Now we need to enter the key into “authkeys” file, so it looks like following.

[root@ha01 ha.d]# cat authkeys 
auth 1
1 md5 a77030a32d0cc2b6cac31f9cddfe4b09

Next, we need to configure ha.cf and add/update the following parameters in it with appropriate values: You will need to change the hostname as per your cloud server host names for node parameters.

on web01

debugfile /var/log/ha-debug
logfile /var/log/ha-log
logfacility local0
keepalive 2
deadtime 10
udpport 694
bcast eth1
ucast eth1 
auto_failback on
node web01
node web02

On web02:

debugfile /var/log/ha-debug
logfile /var/log/ha-log
logfacility local0
keepalive 2
deadtime 10
udpport 694
bcast eth1
ucast eth1 <private IP address of web01>
auto_failback on
node web01
node web02

Next, we need to configure haresources and add resources into it. The haresources file contains a list of resources that move from machine to machine as nodes go down and come up in the cluster. Do not include any fixed IP addresses in this file.

Note: The haresources file MUST BE IDENTICAL on all nodes of the cluster.

The node names listed in front of the resource group information is the name of the preferred node to run the service. It is not necessarily the name of the current machine. Like in below example, I have chosen web01 as the preferred node to run the HTTPD service, but if web01 is not available then the httpd service will be started on web02. Should the service move back to web01 again once it becomes available is controlled by the auto_failback ON configuration in ha.cf file

So, add the following line into haresrouces file on both the servers.

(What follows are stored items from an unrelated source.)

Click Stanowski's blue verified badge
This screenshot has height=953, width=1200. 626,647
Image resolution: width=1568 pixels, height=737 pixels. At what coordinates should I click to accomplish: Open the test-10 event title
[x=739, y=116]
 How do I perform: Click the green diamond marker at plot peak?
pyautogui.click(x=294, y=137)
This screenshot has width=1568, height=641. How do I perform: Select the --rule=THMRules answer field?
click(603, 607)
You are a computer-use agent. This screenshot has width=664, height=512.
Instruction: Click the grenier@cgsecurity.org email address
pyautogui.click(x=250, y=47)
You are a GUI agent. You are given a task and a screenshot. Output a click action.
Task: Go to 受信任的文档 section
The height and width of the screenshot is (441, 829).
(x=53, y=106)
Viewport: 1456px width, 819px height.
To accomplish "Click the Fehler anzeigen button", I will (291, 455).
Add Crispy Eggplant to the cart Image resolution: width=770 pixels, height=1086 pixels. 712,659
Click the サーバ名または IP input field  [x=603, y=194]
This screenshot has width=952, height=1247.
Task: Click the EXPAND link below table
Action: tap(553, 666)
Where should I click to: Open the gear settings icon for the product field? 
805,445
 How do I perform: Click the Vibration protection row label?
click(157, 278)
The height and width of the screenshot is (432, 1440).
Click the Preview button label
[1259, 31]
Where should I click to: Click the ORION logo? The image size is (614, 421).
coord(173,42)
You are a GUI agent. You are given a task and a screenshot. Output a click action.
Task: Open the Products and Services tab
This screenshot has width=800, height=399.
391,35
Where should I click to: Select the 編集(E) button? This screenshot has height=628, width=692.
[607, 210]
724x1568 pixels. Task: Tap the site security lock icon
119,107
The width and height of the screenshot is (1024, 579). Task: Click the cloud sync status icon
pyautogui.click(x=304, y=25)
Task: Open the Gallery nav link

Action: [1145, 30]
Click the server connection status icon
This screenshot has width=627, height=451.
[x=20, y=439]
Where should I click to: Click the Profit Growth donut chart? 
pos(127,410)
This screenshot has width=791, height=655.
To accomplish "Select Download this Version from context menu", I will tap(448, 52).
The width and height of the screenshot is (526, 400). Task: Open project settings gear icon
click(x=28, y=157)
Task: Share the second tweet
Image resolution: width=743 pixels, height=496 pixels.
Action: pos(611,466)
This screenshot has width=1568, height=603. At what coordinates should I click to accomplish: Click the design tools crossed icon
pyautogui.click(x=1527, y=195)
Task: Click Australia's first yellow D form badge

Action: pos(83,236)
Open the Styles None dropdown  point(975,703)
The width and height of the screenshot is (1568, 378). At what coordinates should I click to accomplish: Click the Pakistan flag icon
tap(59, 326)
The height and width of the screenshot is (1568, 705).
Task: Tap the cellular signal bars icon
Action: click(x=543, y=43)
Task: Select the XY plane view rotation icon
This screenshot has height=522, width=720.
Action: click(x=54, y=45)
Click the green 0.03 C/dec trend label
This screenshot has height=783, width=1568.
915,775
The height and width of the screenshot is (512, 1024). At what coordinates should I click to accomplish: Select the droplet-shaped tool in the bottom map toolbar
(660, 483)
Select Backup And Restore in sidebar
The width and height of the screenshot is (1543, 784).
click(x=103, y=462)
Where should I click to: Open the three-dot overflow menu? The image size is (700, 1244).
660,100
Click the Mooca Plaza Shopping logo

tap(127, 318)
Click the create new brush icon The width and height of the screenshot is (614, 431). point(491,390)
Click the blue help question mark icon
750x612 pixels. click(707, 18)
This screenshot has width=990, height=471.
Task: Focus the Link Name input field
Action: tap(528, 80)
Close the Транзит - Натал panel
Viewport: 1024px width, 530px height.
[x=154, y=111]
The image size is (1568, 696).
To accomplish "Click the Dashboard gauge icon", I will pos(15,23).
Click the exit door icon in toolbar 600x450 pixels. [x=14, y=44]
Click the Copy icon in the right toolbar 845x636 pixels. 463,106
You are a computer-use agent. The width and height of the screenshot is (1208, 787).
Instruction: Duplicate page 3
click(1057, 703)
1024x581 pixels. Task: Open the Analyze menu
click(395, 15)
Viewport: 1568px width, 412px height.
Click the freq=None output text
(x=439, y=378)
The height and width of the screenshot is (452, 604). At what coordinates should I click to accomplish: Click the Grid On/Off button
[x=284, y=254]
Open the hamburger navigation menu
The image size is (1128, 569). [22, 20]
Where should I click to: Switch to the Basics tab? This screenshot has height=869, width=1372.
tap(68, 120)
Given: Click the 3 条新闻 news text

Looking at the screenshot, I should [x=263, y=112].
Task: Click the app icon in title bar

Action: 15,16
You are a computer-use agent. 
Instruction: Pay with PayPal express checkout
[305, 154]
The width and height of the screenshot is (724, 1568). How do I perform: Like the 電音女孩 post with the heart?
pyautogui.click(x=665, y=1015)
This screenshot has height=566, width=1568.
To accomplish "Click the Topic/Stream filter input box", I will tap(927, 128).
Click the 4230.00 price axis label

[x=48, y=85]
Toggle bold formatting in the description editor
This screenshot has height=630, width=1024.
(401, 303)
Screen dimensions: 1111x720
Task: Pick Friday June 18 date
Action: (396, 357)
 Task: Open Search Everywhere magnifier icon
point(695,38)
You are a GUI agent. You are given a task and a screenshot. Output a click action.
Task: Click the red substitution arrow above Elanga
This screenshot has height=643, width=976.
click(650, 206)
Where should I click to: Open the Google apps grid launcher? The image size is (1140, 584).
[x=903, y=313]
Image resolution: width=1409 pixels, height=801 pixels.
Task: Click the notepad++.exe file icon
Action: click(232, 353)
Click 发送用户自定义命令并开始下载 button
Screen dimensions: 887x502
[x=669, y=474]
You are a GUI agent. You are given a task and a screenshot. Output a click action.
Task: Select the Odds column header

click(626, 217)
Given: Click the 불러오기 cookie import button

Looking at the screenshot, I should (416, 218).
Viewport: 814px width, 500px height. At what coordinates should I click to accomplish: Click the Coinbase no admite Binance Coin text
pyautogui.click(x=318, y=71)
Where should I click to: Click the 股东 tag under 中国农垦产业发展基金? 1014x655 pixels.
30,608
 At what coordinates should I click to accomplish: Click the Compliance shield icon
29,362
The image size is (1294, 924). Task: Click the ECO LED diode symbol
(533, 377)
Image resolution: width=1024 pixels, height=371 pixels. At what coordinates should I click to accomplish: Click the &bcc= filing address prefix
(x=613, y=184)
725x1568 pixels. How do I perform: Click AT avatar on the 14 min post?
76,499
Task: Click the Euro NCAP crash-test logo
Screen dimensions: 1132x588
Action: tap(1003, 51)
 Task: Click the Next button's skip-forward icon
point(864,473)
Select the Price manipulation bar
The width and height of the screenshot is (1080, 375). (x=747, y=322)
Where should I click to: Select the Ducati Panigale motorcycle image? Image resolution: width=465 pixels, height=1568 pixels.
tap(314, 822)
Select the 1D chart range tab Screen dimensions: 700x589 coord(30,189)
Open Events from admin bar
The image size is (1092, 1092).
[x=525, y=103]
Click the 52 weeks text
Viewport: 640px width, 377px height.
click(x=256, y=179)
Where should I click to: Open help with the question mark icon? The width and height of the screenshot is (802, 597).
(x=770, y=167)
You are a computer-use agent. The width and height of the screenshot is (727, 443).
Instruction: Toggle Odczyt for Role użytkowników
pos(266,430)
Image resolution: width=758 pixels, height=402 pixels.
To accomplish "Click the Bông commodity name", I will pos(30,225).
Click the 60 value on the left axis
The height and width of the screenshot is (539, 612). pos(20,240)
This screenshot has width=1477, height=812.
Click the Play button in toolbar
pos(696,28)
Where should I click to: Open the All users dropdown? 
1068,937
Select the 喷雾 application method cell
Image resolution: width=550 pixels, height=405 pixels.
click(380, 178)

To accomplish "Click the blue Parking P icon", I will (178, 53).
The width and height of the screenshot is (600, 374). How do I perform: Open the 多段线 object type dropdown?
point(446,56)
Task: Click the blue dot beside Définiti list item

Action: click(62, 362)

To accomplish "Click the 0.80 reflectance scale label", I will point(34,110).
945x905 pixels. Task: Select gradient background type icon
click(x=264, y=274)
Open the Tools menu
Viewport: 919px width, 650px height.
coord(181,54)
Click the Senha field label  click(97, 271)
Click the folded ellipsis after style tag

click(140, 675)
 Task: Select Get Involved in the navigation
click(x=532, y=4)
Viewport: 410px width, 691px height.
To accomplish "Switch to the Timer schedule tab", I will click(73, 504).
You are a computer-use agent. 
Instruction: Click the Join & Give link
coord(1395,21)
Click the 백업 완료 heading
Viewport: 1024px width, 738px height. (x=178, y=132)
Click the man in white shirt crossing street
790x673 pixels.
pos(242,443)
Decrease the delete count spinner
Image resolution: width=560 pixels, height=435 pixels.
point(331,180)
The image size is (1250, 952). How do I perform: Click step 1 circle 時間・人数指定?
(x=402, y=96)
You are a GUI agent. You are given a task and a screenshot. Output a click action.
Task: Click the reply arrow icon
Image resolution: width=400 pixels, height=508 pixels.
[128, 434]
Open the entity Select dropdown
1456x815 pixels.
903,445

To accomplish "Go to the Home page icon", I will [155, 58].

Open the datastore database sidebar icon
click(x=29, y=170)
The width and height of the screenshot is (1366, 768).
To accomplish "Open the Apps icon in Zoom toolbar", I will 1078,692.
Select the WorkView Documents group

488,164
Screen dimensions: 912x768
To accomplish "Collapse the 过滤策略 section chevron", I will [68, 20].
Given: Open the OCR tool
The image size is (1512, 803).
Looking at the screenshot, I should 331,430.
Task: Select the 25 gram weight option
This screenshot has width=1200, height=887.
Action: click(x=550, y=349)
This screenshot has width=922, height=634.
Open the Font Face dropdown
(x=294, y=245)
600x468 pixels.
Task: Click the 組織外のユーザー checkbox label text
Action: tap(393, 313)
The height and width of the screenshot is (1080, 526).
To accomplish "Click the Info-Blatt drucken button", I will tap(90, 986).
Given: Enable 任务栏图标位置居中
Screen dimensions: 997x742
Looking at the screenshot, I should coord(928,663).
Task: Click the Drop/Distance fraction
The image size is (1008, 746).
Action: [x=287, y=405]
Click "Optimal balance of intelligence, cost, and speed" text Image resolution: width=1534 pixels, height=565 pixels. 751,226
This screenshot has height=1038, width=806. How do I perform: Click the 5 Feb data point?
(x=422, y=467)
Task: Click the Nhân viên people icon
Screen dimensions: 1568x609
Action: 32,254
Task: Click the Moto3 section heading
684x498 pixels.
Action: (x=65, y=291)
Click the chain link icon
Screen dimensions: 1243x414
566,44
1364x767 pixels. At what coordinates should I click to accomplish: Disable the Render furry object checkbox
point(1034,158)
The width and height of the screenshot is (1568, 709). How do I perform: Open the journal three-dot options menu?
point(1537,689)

web01 <shared IP address>/24/eth0 httpd

Starting the heartbeat service:

Now, let’s start the heartbeat service on both the nodes using following command

[root@web01 /# chkconfig heartbeat on
[root@web01 /# service heartbeat start
Starting High-Availability services: 
2011/04/27_08:16:04 INFO:  Resource is stopped
                                                           [  OK  ]

Now if you check httpd service status, it should be running. And your shared IP address should be up on the web01 node.

[root@web01 ~]# service httpd status
httpd (pid  23938) is running...

ifconfig -a command will show you all the available IP address. By running ifconfig -a command on the web01 you can confirm that it has the virtual IP address up and accessible on it.

Testing the failover using heartbeat service

Let’s test the high availability. Shutdown the web01 node using halt command. The virtual IP address and httpd service should automatically be failed over to web02.

w